The offer represents a 25 per cent premium over Thursday's closing stock price for BEA.

"We have made a serious proposal including a substantial premium for BEA. Both Oracle and BEA customers will benefit from this increase in engineering investment as they migrate to modern SOA technologies," said Charles Phillips, president of Oracle.

"This proposal is the culmination of repeated conversations with BEA's management over the last several years. We look forward to completing a friendly transaction as soon as possible."

Analysts have said that although the acquisition is inevitable the offer is an expensive one.

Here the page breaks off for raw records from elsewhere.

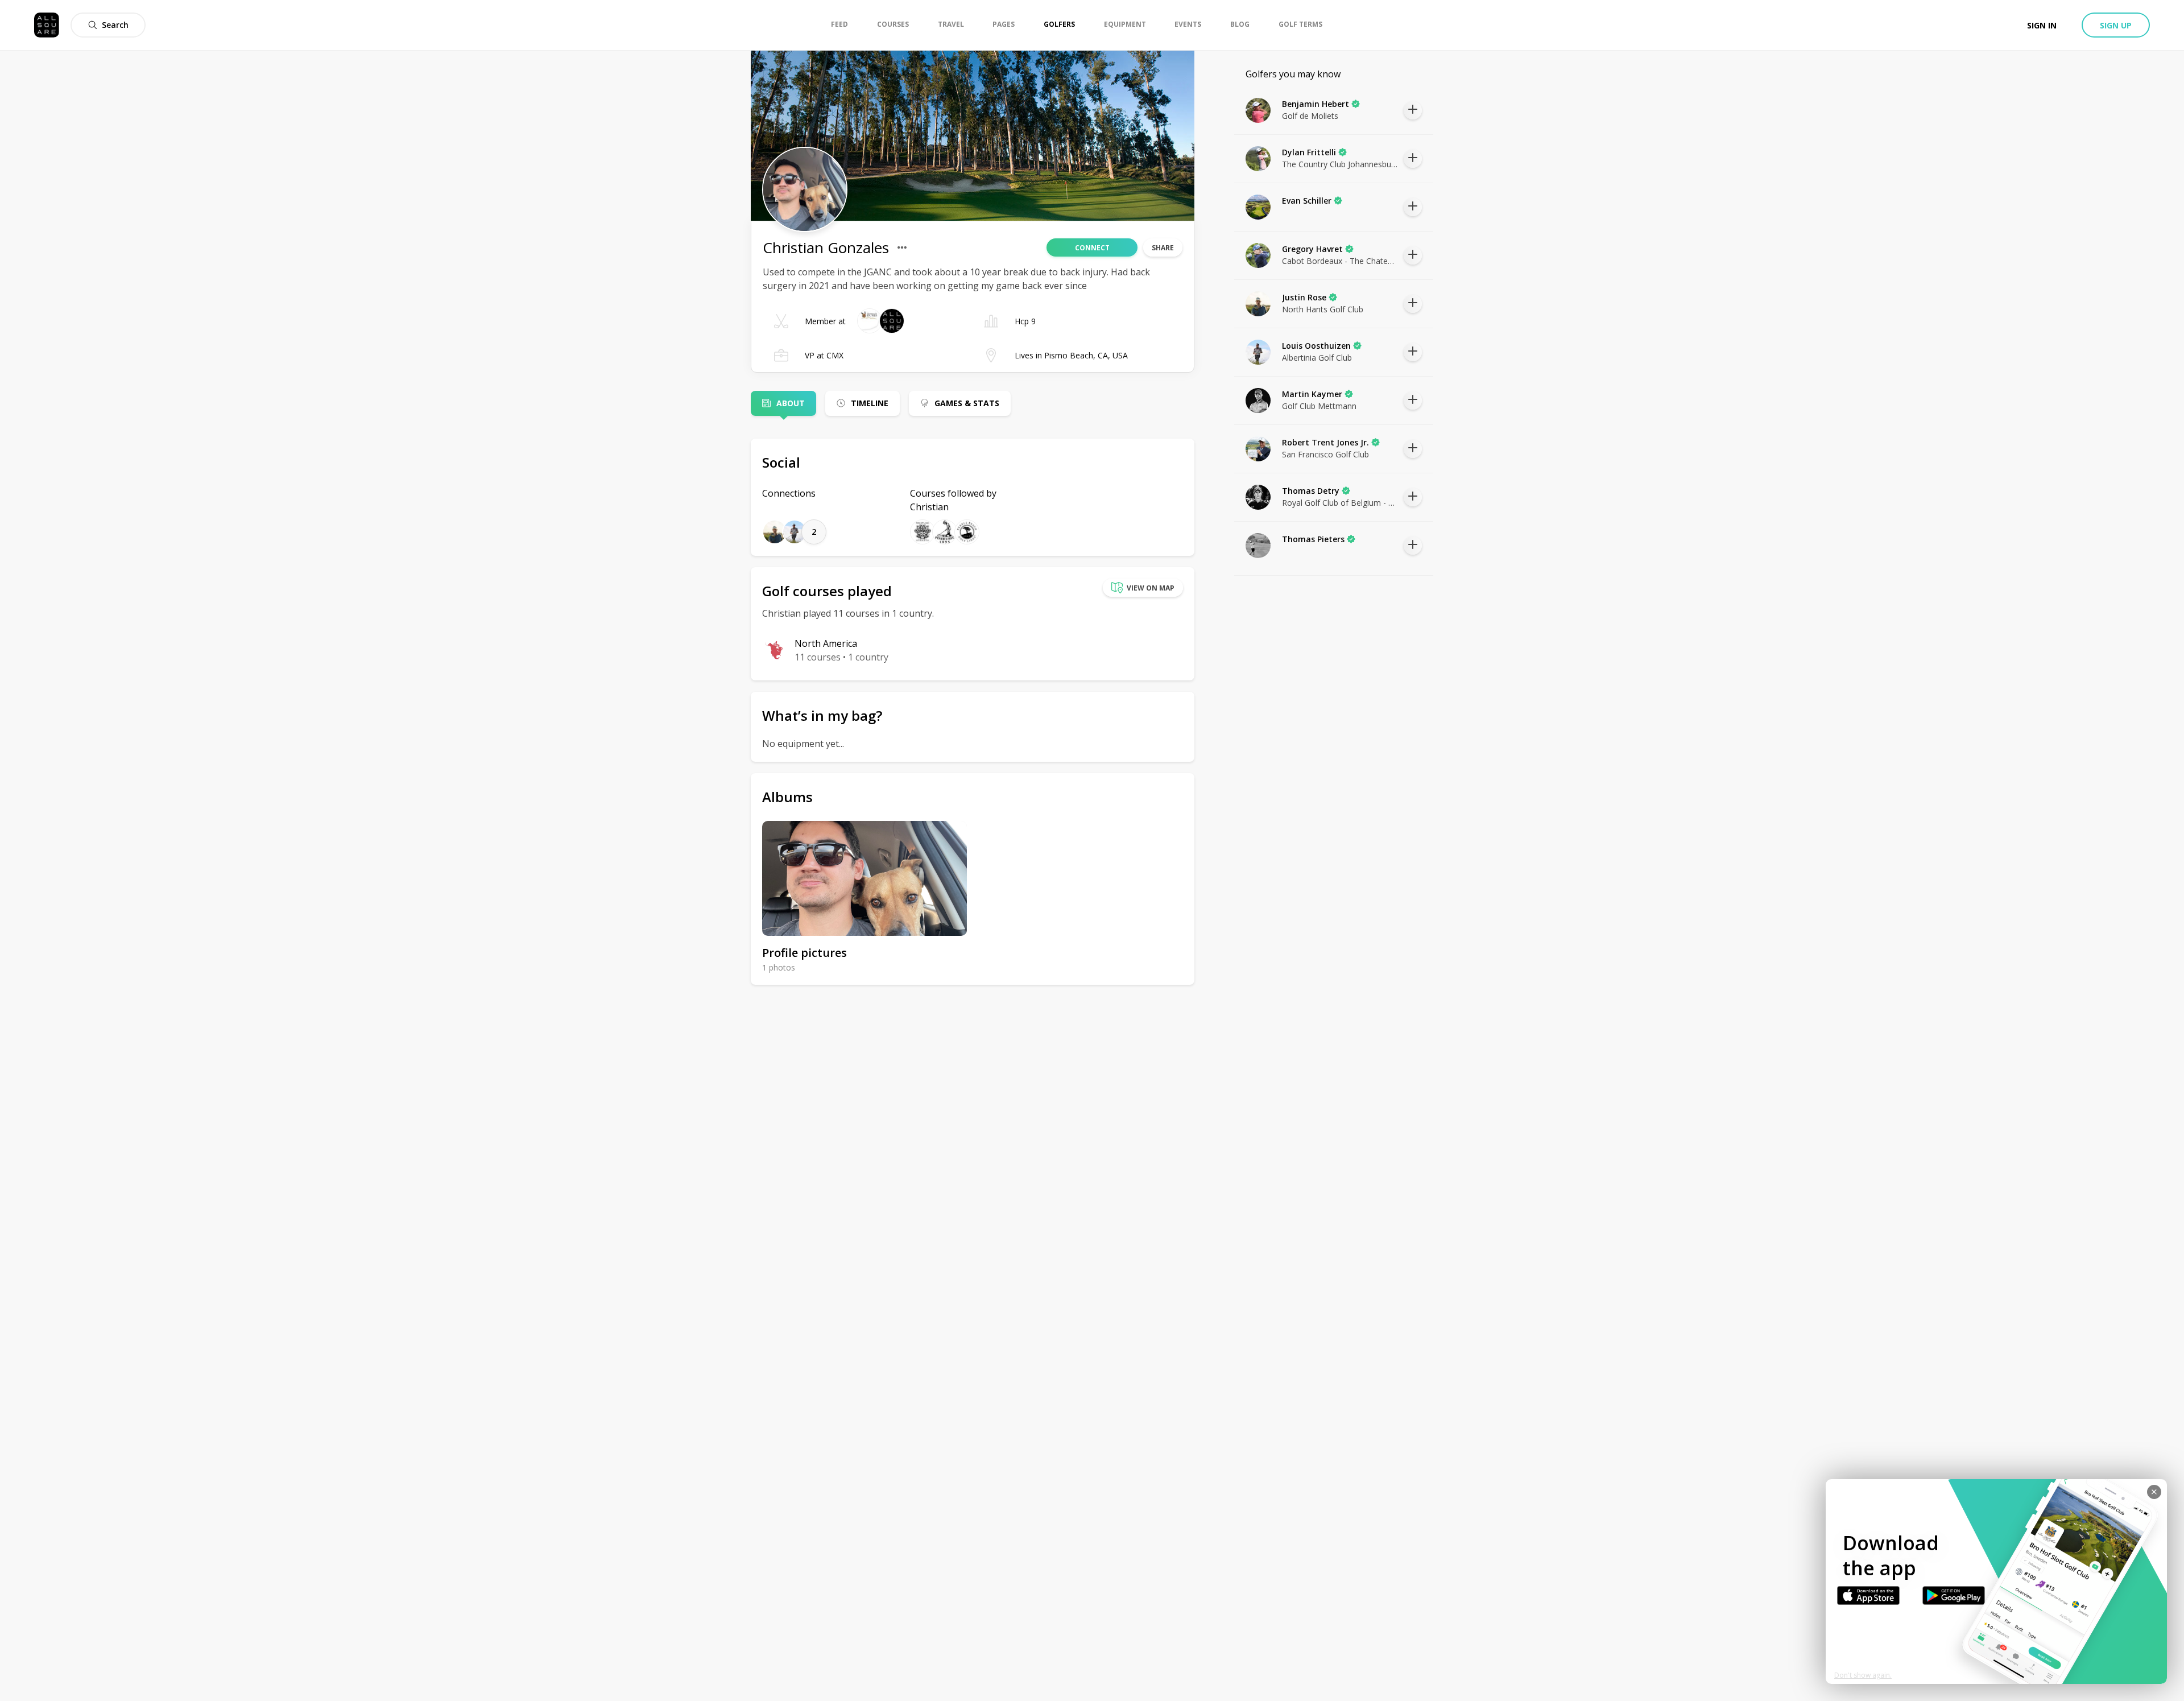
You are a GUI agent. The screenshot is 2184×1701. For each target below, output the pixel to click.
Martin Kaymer (1312, 394)
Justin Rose (1304, 297)
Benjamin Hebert (1315, 103)
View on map (1150, 588)
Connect (1092, 248)
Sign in (2042, 25)
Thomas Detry (1310, 490)
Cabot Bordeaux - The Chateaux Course (1340, 260)
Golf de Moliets (1310, 115)
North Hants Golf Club (1322, 309)
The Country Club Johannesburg (1340, 164)
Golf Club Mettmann (1319, 406)
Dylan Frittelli (1309, 152)
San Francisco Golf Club (1325, 454)
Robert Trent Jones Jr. (1325, 442)
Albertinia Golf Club (1317, 357)
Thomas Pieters (1313, 539)
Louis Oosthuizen (1316, 345)
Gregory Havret (1312, 248)
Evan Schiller (1306, 200)
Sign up (2116, 25)
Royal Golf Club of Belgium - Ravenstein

"BEA was bound to be acquired sooner or later and Oracle has always been one of the best positioned to do so," commented Laurent Lachal, senior analyst at Ovum.

"The timing of the acquisition is interesting. Oracle has waited to be in a position of strength before acquiring it. It has spent the past three years positioning itself aggressively against BEA on the basis of the integration between its database and application server, and an aggressive pricing strategy. "

"The decision to wait is costly. Had it acquired in 2004, as it was considering, it would have picked up BEA's stock at its lowest, down at nearly $6 a share. It is now more than twice that amount."

Phillips added that Oracle intends "to protect the investment that customers have made in BEA's products for years to come", a statement that analysts believe wil be upheld.

"Oracle's claim that it will protect the investment may be one of the least contentious issues here. For a start, it's not in Oracle's interest to get customers to defect. But also, it can point to its record with PeopleSoft, where after a very contentious take-over that many customers opposed, Oracle has managed to hold onto and even in some cases enhance the user base for PeopleSoft products. Obviously, bringing the offer into the open does put a lot of pressure on BEA's board. We'll have to wait and see what their reaction will be," concluded Lachal.

The new follows on from SAP's recent acquisition of Business Objects, and if all goes according to plan Oracle will have upped its position against IBM, Microsoft and SAP in the service oriented architecture arena.